A potential agreement between TikTok and the Biden administration faces more delays as national security worries grow, The Wall Street Journal reported.
The agreement had been anticipated by the end of December, but now is expected to be pushed back because of many concerns. The newspaper said those concerns included the trust the administration would need to place in the company, and how TikTok might share information regarding the algorithm it uses to determine what videos to show users.
WSJ attributed its information to people familiar with the situation.
TikTok is owned by China-based ByteDance Ltd. WSJ, citing disclosure reports, noted the company has spent about $9 million lobbying in Washington during the past two years.
The company and the U.S., had reached a tentative agreement during the summer. However, some people in the administration and Congress now are pushing for a tougher deal due to security concerns over TikTok.
Rep. Mike Gallagher, R-Wis., and Sen. Marco Rubio R-Fla., have vowed to introduce legislation to ban the use of TikTok in the U.S.
And Rep. Jeff Van Drew, R-N.J., has talked about banning the app within the U.S. government.
"The [House] Democrats control too much right now," Van Drew told Newsmax on Friday's "John Bachman Now". Legislation already went through the Senate, but [outgoing Speaker] Nancy Pelosi blocked it in the House.
Last week, South Dakota became the first U.S.. state to ban TikTok on all state-issued networks, phones, laptop, tablets and desktop computers.

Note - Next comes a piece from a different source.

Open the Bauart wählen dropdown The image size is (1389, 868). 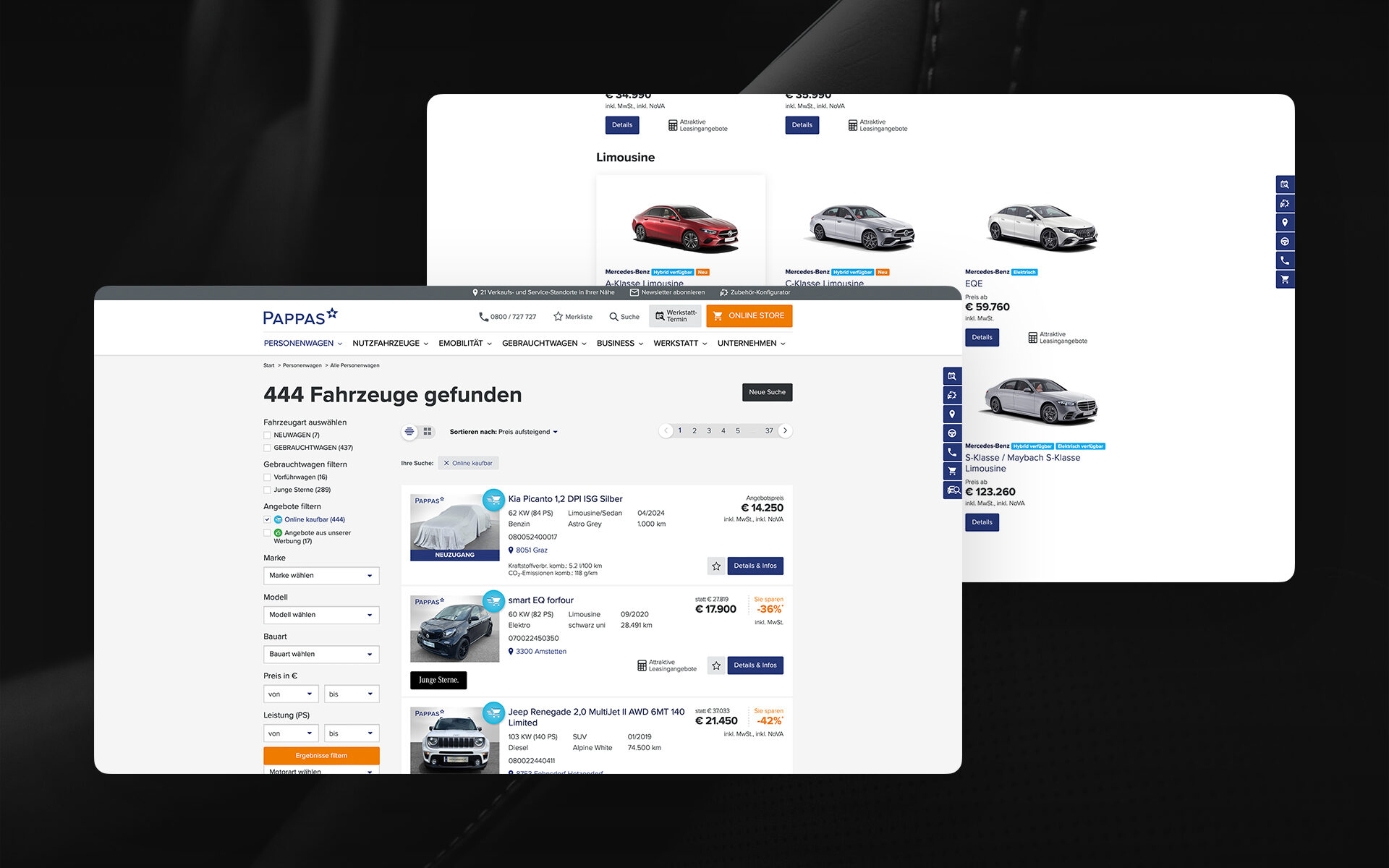(321, 655)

Van Drew would like to see the federal government invoke a similarly strong stance against TikTok.
Then-President Donald Trump had sought to ban TikTok unless it was owned by a U.S. company, according to WSJ. But President Joe Biden rescinded those orders, saying they were unenforceable because of a successful court challenge.
Chinese companies linked to the country's intelligence bureaucracy "shouldn’t be trusted to securely handle our sensitive personal data and communications," Deputy Attorney General Lisa Monaco said.
And FBI Director Christopher Wray said: "We, the FBI, do have national-security concerns about the app."
He maintained TikTok could also be used to access other software on users’ devices and compromise them.
Wray said the FBI was concerned that the Chinese had the ability to control the app’s recommendation algorithm,"which allows them to manipulate content, and if they want to, to use it for influence operations," The Associated Press reported. He also warned China could use the app to collect data on its users that could be used for traditional espionage operations.